It could have been worse: he could have run off with a woman half his age, a prospect Debbie would snort at derisively (it's the “run” bit). He could have bought a muscle car. He could even have picked up an electric guitar and started learning old Boston (the hairy group) riffs from his eight-track cartridge collection. “More than a Feeling”? Anyone?
Male mid-life crises take many forms, but are as inevitable as death and taxes. Apparently – so I'm told – the physical powers wane; gammy knees kick in; stairs puff you out; you dance … like a dad at the disco; you can't do the lotus position, let alone the camel; you are no longer the love god you thought you were; not even the Lynx effect works; and everyone, just everyone, tells you to not be embarrassing – don't hum, sing, whistle or talk to your children's schoolfriends. Those children that once worshipped you? Now, you're just a taxi service. You are the real squeezed middle: more financial responsibilities than the young, less spending power than the old. Then there's your own personal squeezed middle, the waistband. You may even have to accept that you will never play for your country at anything: OK, maybe bowls. Or darts.
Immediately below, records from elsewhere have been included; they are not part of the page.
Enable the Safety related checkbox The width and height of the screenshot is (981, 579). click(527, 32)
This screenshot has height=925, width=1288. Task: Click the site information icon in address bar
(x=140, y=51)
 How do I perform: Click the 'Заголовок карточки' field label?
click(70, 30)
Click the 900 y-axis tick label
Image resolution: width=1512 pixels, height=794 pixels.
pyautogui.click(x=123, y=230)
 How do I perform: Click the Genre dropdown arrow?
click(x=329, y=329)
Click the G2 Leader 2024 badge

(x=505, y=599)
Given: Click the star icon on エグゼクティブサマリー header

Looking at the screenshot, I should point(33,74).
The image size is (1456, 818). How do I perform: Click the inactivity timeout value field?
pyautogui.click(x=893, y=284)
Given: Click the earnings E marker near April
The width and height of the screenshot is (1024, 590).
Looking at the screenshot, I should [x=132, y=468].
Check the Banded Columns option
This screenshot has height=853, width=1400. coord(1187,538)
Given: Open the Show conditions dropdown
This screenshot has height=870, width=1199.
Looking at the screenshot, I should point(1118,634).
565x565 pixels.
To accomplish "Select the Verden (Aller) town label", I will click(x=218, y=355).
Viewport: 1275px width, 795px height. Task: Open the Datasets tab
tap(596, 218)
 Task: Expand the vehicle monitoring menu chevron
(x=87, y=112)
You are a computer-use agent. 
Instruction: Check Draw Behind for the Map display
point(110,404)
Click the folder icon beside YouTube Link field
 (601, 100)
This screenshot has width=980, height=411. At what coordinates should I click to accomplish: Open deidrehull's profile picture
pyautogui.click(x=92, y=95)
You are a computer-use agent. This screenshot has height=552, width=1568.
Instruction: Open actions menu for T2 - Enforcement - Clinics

Sounds grim, but there are causes for optimism: exhibit A: Ryan Giggs, on the occasion of his 1,00th professional match and another year's contract extension. But then, he got his mid-life crisis in early. Exhibit B: George Clooney, who has made salt 'n' pepper hair “gorgeous”, Exhibit C: Well, the hair hasn't started growing out of the nostrils or ears yet. Now, that's something to look forward to in our golden years. Until Monday.